SUBJECT: Who is on the Lord's Side? Politics and Gospel

Four years ago, the American people went to the polls to elect a new President. 53% of them voted for Senator Obama; 45% voted for Senator McCain; and the other candidates got about 2%.

Most of the people who voted that day professed faith in Christ and many of them were Evangelicals, men and women who believe the Bible is God's Word and that no part contradicts any other. Of course, there is no verse in the Bible that tells you to vote for one candidate or the other, but Psalm 119:130 says--

The entrance of your

Words gives light;

It gives understanding to

the simple.

In other words, the Bible illuminates every part of life and if you live in its light you will become a wise and godly person. This, I think, is a simple, but fair reading of that verse. But if this is true, why did so many Bible-believing Christians get it wrong four years ago? If Mr. Obama was God's man, 47% of up voted against God's man. If Mr. McCain was the Lord's candidate, 53% of us voted for the devil's nominee!

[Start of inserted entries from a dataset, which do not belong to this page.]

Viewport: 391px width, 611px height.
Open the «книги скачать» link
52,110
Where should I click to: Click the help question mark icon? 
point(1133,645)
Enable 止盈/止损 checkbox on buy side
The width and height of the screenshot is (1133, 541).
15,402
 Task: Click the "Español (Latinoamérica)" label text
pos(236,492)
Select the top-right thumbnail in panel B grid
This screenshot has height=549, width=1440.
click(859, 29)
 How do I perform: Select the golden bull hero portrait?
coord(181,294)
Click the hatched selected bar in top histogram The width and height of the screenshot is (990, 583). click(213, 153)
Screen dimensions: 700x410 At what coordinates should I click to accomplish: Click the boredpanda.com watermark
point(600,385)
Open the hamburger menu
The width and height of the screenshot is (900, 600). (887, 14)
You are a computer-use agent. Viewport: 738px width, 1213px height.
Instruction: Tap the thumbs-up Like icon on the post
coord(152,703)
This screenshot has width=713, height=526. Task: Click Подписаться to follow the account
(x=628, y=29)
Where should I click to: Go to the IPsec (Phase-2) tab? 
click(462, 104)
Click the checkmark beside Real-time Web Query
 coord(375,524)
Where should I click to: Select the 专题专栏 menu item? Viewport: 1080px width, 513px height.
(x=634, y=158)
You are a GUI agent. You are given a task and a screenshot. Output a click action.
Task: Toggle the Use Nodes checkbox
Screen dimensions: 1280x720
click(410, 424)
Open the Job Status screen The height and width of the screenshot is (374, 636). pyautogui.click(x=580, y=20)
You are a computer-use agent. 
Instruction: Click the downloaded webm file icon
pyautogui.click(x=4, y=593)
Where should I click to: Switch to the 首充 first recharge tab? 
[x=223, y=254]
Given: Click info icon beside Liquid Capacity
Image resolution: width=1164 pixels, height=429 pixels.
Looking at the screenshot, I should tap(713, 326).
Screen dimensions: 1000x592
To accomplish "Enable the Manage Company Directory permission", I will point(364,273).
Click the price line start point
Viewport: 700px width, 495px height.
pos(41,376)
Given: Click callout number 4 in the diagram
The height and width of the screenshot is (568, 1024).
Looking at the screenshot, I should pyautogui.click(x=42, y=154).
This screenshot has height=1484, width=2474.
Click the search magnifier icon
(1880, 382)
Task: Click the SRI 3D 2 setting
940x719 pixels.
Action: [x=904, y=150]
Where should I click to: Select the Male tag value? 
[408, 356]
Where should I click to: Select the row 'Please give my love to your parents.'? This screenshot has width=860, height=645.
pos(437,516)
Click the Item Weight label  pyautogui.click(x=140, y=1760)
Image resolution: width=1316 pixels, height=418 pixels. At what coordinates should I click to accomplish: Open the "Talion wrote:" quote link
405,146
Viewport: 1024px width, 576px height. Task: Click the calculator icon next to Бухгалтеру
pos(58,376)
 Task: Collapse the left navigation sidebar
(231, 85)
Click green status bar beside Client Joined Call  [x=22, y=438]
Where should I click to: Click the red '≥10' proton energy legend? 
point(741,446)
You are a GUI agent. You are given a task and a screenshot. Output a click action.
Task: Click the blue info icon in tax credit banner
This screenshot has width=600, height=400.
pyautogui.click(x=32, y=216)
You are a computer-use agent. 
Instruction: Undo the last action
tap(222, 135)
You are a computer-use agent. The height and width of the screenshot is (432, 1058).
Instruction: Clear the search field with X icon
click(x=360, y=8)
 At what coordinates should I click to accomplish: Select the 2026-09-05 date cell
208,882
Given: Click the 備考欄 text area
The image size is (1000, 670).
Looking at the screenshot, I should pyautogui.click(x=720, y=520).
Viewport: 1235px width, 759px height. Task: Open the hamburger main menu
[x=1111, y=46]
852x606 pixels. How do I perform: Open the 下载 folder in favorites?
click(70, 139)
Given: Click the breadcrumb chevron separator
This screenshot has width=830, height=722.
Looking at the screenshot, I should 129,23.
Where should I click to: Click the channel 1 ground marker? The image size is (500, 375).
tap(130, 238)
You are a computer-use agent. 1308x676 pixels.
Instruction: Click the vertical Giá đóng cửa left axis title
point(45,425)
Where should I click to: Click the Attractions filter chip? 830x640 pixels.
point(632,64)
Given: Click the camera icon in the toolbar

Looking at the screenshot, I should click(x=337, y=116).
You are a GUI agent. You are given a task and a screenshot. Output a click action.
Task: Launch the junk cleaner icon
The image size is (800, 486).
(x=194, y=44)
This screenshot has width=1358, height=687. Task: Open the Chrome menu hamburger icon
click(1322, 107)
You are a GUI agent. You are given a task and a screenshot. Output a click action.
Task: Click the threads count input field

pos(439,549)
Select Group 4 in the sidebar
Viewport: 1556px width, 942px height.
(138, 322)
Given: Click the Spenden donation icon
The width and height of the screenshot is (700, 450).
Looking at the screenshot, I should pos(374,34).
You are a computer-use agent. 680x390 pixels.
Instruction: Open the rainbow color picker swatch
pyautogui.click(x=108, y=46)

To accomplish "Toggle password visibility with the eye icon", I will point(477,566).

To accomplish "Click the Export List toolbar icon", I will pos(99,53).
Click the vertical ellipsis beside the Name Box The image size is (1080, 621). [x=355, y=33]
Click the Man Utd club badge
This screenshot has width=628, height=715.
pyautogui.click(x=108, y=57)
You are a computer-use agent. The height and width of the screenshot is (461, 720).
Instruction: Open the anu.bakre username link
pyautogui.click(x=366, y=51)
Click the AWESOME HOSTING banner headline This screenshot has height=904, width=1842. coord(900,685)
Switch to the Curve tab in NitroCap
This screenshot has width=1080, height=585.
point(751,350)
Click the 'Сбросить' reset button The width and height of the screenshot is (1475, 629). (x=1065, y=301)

How do we account for this?


The easiest way to explain the split vote is also the worst way: The professed Christians who voted for the wrong man did it because they were not true Christians. They said they were, but they were not, because if they had been, they would have voted for the other man, the man you did.

A second option is slightly better than the first: The Christians who voted for the wrong man were real believers, but in casting the vote they did, they put their own wishes above God's will.

A third way of seeing it is quite a bit better than the first two: The Christians who voted for the wrong man did not do it on purpose, but because they misread their Bibles or mistook what they heard on the radio for the leading of the Spirit. Vladimir Lenin called such people Useful Idiots, good people who can be fooled into doing bad things.


What do we make of these options? I think there's some truth in all of them.

Not everyone who calls Jesus 'Lord' is a true disciple, and false disciples in life are likely to be false disciples in the voting booth.

It is also true that real disciples of Christ are not always good disciples. We all fail to follow Jesus in some parts of life, and, for some, it's the political part.

When it comes to the foolish and wrong things we do, we can never rule out ignorance and stupidity. We cast stupid and uninformed votes because we're stupid and uninformed!


While there is truth in all these options, they don't capture all the truth. There is another truth in the mix, and it's one we don't like to think about. It makes us uneasy because it seems to cast doubt on the clarity and sufficiency of God Word.

I'll put it to you as bluntly as I can: Most of what we want to know about politics is not in the Bible directly, and it cannot be justly inferred from the Bible!

What do you want to know about politics? I want to know who to vote for, what party to join, what causes to support or oppose, and how to set my priorities.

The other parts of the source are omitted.